O Tribunal Superior Eleitoral (TSE) recusou, nesta quinta-feira (12), a ação que acusava o presidente Lula (PT), o Partido dos Trabalhadores (PT) e a escola de samba Acadêmicos de Niterói de realizarem propaganda eleitoral antecipada por meio de um samba-enredo em homenagem ao chefe do Planalto no Carnaval de 2026, no Rio de Janeiro. Por maioria, os ministros afastaram, pelo menos momentaneamente, o pedido de multa de R$ 9,65 milhões apresentado pelo partido Novo.

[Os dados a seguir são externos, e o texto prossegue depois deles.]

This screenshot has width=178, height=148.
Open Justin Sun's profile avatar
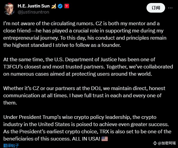click(x=9, y=9)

A legenda argumentava que o enredo “Do alto do mulungu surge a esperança: Lula, o operário do Brasil” ultrapassaria o caráter cultural e configuraria promoção eleitoral antes do período permitido por lei, citando suposto pedido explícito de voto e menção a número de urna. A maioria da Corte, no entanto, entendeu que não há base jurídica para punição antes da realização do desfile.
A ministra Estela Aranha, relatora, destacou que o evento ainda não ocorreu e que não é possível caracterizar propaganda antecipada com base em fatos futuros ou na simples reprodução de conteúdos nas redes sociais. Ela ressaltou, porém, que o caso poderá ser reavaliado após a apresentação da escola. A presidente do TSE, ministra Cármen Lúcia, reforçou que a decisão não representa autorização para eventuais abusos e que o processo continuará em tramitação.

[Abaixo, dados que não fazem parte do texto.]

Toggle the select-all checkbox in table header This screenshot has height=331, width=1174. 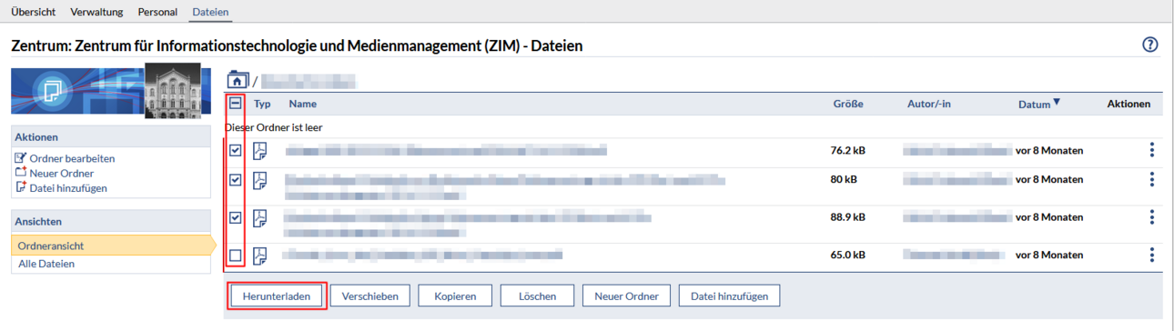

Além dessa ação, há outra iniciativa judicial que questiona o caso sob o argumento de improbidade administrativa, envolvendo o termo de colaboração entre a Embratur e a Liga Independente das Escolas de Samba (Liesa), que prevê o repasse de R$ 12 milhões para promoção do Brasil como destino turístico. O TSE, contudo, limitou-se a analisar, neste momento, o pedido liminar relacionado à suposta propaganda antecipada.